#### [PROBLEM DESCRIPTION]
Provide again, from the entries below, every line from the one containing "Tourisme (971, 53)" through the one containing "ZENNER (1053, 2139)", exactly as written, and no other line.

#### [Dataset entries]
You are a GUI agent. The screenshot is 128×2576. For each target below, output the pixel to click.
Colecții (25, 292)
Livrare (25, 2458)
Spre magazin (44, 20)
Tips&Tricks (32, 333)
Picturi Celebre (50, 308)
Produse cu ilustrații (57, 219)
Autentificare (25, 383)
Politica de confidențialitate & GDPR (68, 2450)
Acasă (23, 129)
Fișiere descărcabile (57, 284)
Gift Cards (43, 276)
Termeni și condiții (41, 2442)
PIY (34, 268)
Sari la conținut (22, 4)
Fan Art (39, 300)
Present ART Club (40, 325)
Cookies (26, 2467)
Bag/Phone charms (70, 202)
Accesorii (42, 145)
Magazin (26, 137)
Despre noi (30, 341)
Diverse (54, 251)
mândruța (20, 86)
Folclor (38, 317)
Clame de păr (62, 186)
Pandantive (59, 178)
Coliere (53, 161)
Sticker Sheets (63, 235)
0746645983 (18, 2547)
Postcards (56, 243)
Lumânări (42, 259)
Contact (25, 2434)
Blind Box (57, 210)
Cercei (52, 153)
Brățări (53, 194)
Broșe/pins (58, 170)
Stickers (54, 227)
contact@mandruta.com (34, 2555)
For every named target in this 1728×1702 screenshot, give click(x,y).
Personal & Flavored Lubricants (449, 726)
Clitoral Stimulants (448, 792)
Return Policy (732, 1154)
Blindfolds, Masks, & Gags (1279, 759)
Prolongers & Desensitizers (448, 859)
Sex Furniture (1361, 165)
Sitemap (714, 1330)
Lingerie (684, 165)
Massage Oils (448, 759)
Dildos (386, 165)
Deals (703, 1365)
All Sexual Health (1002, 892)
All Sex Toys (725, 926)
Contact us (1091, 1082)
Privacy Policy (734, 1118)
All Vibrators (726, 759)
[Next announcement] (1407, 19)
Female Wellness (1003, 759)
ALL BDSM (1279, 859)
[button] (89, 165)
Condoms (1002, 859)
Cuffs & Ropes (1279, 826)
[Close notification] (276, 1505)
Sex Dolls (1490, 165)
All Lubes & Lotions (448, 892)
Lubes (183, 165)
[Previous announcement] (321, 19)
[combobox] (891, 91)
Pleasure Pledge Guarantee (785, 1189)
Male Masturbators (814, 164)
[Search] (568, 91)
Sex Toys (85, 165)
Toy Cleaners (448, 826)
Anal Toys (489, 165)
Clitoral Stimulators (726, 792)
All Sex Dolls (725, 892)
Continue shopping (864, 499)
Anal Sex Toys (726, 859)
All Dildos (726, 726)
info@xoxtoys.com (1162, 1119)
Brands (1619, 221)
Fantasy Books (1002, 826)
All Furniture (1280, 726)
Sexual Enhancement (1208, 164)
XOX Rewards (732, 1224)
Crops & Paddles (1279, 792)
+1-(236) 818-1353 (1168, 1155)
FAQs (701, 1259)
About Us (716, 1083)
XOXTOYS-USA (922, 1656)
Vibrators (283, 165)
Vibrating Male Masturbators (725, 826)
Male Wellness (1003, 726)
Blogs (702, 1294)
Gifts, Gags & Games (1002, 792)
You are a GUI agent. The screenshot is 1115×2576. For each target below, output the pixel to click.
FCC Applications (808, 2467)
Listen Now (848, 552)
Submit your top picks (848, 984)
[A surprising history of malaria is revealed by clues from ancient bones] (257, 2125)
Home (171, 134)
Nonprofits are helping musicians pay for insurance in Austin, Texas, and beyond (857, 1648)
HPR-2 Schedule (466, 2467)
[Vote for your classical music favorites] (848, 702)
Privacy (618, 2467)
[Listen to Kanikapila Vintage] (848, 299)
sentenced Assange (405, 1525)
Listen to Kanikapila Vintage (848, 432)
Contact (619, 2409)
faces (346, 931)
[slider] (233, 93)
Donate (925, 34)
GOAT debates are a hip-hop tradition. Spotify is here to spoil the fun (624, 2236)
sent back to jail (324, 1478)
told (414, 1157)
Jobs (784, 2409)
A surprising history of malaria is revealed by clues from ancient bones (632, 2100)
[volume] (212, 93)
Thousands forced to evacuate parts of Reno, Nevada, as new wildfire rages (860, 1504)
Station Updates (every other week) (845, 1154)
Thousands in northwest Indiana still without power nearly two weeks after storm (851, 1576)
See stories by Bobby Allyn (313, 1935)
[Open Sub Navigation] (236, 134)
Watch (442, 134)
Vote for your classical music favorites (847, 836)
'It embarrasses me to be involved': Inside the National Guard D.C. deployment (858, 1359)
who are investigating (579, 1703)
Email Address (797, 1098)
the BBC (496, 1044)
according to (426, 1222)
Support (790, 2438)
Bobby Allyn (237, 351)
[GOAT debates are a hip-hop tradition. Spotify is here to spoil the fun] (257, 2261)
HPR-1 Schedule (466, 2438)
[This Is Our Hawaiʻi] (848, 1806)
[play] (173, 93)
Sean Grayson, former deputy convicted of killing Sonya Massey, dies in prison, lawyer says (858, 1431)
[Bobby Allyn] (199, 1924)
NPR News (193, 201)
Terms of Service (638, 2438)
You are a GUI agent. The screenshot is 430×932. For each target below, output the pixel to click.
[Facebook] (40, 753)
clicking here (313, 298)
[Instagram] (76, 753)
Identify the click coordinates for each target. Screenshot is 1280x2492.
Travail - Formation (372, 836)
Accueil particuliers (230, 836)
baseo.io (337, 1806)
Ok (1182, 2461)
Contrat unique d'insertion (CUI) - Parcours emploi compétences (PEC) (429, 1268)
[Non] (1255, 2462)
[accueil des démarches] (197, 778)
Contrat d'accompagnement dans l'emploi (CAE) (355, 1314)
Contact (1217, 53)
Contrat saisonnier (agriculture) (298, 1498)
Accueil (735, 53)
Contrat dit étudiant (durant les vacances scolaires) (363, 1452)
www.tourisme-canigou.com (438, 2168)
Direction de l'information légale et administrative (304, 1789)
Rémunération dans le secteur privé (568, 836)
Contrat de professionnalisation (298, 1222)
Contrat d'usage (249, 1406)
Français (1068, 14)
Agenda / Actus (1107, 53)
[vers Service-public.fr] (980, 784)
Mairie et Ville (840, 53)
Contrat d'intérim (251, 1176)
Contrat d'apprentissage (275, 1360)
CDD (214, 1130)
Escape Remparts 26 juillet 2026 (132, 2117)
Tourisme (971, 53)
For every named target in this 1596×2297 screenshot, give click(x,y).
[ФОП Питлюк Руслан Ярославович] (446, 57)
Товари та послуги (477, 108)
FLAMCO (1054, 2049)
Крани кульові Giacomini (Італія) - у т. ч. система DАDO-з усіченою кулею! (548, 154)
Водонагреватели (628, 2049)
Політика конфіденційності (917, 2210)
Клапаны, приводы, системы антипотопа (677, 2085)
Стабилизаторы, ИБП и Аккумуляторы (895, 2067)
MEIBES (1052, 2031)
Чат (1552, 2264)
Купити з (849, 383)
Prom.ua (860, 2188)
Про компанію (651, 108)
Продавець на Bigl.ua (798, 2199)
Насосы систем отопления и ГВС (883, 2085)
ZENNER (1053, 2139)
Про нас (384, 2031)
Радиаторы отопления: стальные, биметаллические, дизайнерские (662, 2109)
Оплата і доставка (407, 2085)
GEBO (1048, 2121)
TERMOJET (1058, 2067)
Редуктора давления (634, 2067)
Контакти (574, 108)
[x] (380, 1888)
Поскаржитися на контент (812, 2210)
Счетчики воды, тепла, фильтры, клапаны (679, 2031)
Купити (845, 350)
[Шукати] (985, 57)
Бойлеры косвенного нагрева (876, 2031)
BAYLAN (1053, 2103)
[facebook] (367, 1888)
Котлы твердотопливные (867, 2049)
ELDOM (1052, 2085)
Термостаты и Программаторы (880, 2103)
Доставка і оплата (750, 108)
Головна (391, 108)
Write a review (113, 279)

#### [ANSWER SPACE]
Tourisme (971, 53)
For every named target in this 1596×2297 screenshot, give click(x,y).
[ФОП Питлюк Руслан Ярославович] (446, 57)
Товари та послуги (477, 108)
FLAMCO (1054, 2049)
Крани кульові Giacomini (Італія) - у т. ч. система DАDO-з усіченою кулею! (548, 154)
Водонагреватели (628, 2049)
Політика конфіденційності (917, 2210)
Клапаны, приводы, системы антипотопа (677, 2085)
Стабилизаторы, ИБП и Аккумуляторы (895, 2067)
MEIBES (1052, 2031)
Чат (1552, 2264)
Купити з (849, 383)
Prom.ua (860, 2188)
Про компанію (651, 108)
Продавець на Bigl.ua (798, 2199)
Насосы систем отопления и ГВС (883, 2085)
ZENNER (1053, 2139)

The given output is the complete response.